Troisième étape : rappeler la portée contractuelle du devis ou de la commande
À ce stade, le client doit comprendre que le paiement n’est pas une option mais une obligation.
Il est alors utile de citer :
→ la date du devis ou du bon de commande,
→ la prestation effectuée,
→ et la clause de paiement prévue.
Dans 60 % des cas, selon les médiateurs, la simple mention du cadre contractuel suffit à débloquer un retard persistant.
L’objectif est d’envoyer un message clair : la relation reste bonne, mais le paiement est dû.
Quatrième étape : agir si le client ne répond plus
Le silence est souvent utilisé comme stratégie pour éviter la discussion.
Dans ce cas, laisser traîner est la pire option : la facture risque de basculer dans un impayé durable.
Une relance écrite plus formelle doit être envoyée rapidement.
Elle rappelle les échanges précédents et demande un règlement immédiat.
Si le client ne répond toujours pas, il faut passer à la dernière étape.
Athenity : l’étape décisive avant une procédure lourde
Lorsque la relation commerciale risque de se détériorer ou lorsque les relances n’aboutissent plus, Athenity devient l’outil idéal.

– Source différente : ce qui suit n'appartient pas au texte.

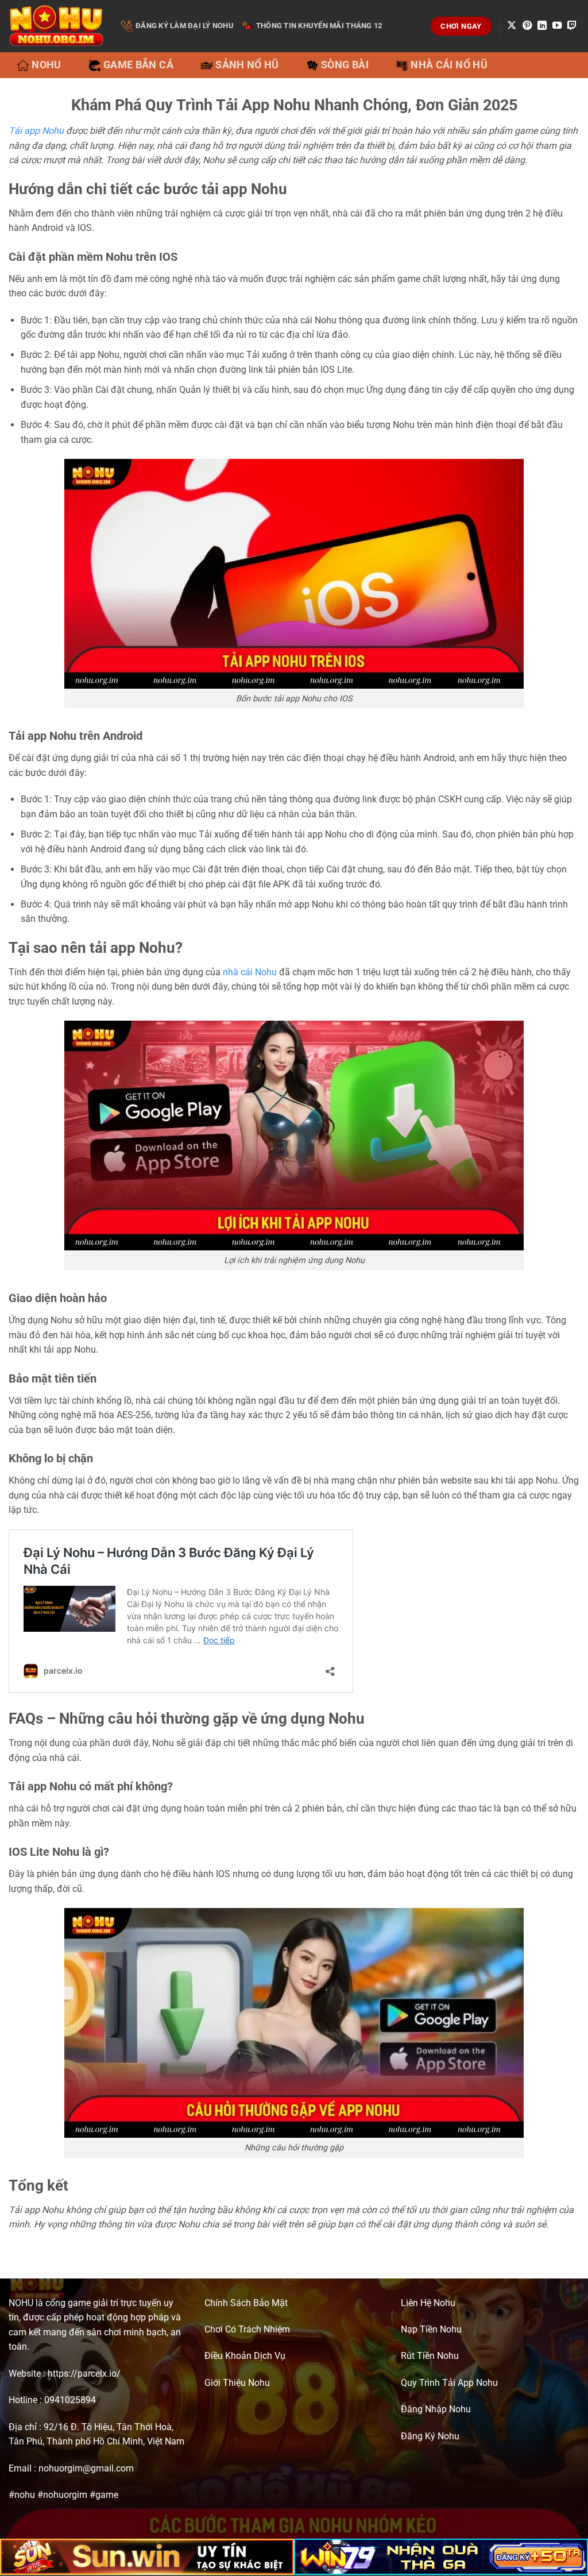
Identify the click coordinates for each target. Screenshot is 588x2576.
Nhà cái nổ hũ (449, 65)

Son IA recouvrement analyse :
→ le devis,
→ les échanges,
→ les preuves de livraison,
→ les relances déjà effectuées.
Elle structure un dossier complet et génère une mise en demeure juridiquement conforme dès 59,90 €.
Ce document, envoyé par un tiers professionnel, permet souvent de récupérer le paiement sans casser la relation commerciale, car l’artisan n’est plus directement en position de pression.
Selon les données internes d’acteurs du recouvrement, plus de 35 % des clients règlent dans les 72 heures après réception d’une mise en demeure externe.
Cinquième étape : maintenir la relation commerciale après paiement
Une fois la facture réglée, l’artisan doit refermer l’épisode de manière positive pour conserver le client.
Un message de confirmation, un remerciement ou un simple point de satisfaction suffisent à apaiser la situation.
La clé est de montrer que l’objectif n’était pas le conflit, mais la régularisation normale d’une obligation.
Une méthode efficace pour relancer sans abîmer la relation
Les artisans et commerçants qui réussissent à relancer efficacement sont ceux qui réagissent tôt, structurent leurs échanges, rappellent le cadre contractuel et n’hésitent pas à s’appuyer sur un tiers lorsque la situation s’enlise.
Avec Athenity, ils gardent une relation saine avec leurs clients tout en éliminant les impayés qui fragilisent leur trésorerie.